Ancistrus gymnorhynchus
- Conservation status: Least Concern (IUCN 3.1)

Scientific classification
- Kingdom: Animalia
- Phylum: Chordata
- Class: Actinopterygii
- Order: Siluriformes
- Family: Loricariidae
- Genus: Ancistrus
- Species: A. gymnorhynchus
- Binomial name: Ancistrus gymnorhynchus Kner, 1854
- Synonyms: Xenocara rothschildi Regan, 1905 ; Ancistrus rothschildi (Regan, 1905) ; Lasiancistrus nationi Fernández-Yépez, 1972 ; Ancistrus nationi Fernández-Yépez, 1972 ;

= Ancistrus gymnorhynchus =

- Authority: Kner, 1854
- Conservation status: LC

Species of catfish

Ancistrus gymnorhynchus is a species of freshwater ray-finned fish belonging to the family Loricariidae, the suckermouth armoured catfishes, and the subfamily Hypostominae, the suckermouth catfishes. This catfish is endemic to Venezuela.

==Taxonomy==
Ancistrus gymnorhynchus was first formally described in 1854 by the Austrian geologist, paleontologist, zoologist and Ichthyologist Rudolf Kner, with its type locality given as Puerto Cabello in Venezuela. Eschmeyer's Catalog of Fishes classified the genus Ancistrus in the subfamily Hypostominae, the suckermouth catfishes, within the suckermouth armored catfish family Loricariidae. It has also been classified in the tribe Ancistrini by some authorities.

==Etymology==
Ancistrus gymnorhynchus is classified in the genus Ancistrus, a name coined by Kner, but when he proposed the genus he did not explain the etymology of the name. It is thought to be from the Greek ágkistron, meaning a "fish hook" or the "hook of a spindle", a reference to the hooked odontodes on the interopercular bone. The specific name, gymnorhynchus, means "naked snout", the holotype was a female which had less well developed tentacles on its snout.

==Description==
Ancistrus gymnorhynchus reaches a standard length of 14.2 cm. Ancistrus species develop soft, bushy tentacles on the snout when sexually mature, these are better developed in the males than they are in females. Preserved specimens of this species can be told apart from Ancistrus species occurring in Venezuela by the plain brown grey or tan head and body with no dark or pale spots, except for a dark spot or blotch at the base of the membrane of the first dorsal fin.

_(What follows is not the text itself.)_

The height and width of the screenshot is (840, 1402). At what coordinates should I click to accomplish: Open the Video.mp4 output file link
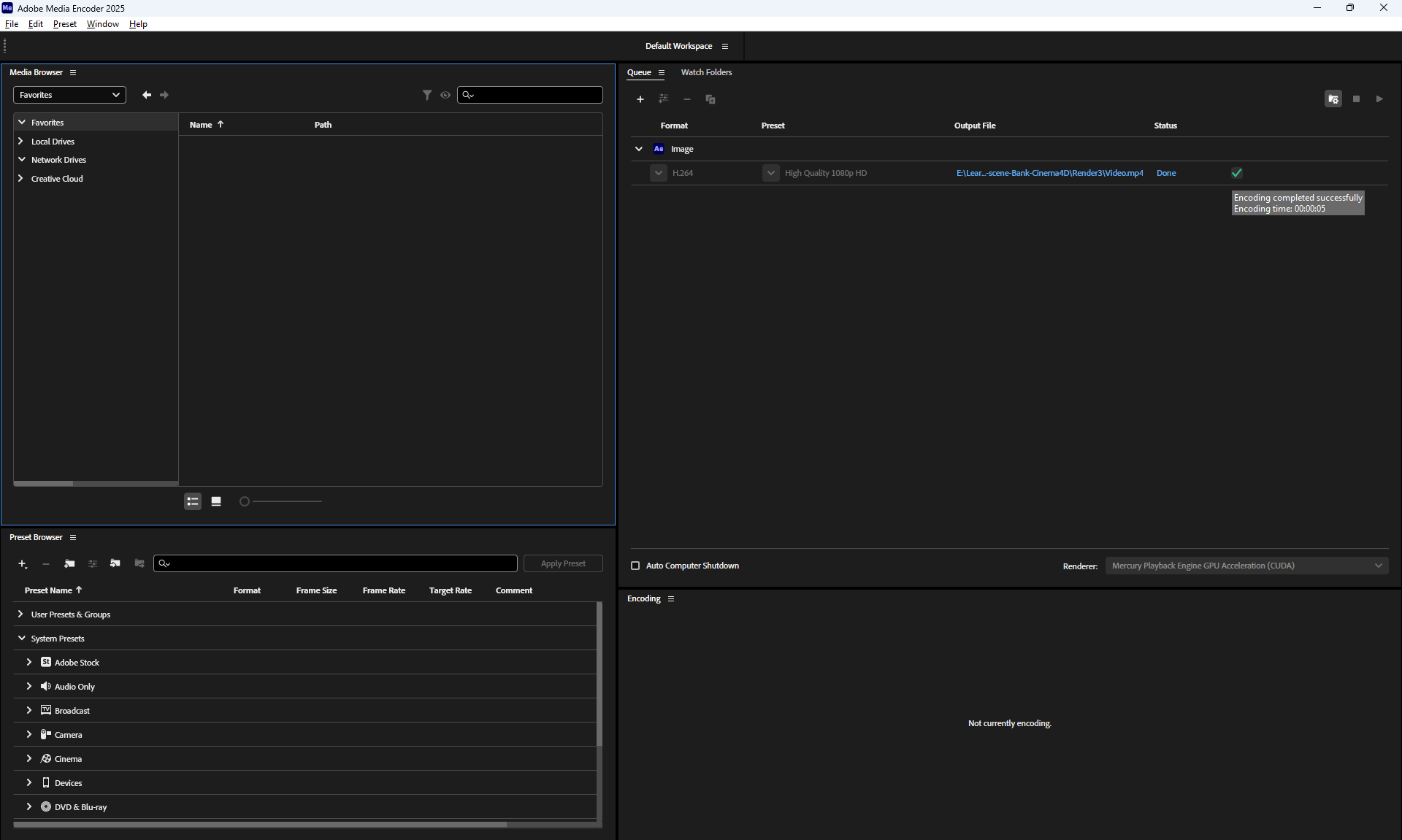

==Distribution and habitat==
Ancistrus gymnorhynchus is endemic to Venezuela where it occurs mostly distributed in coastal streams draining into the Caribbean Sea to the west of Caracas, in the states of Falcón, Lara and Carabobo, it is also found in the Pao River system, an Orinoco tributary. This catfish occurs in riffles, even near to the coast, in waters which vary from clear to white.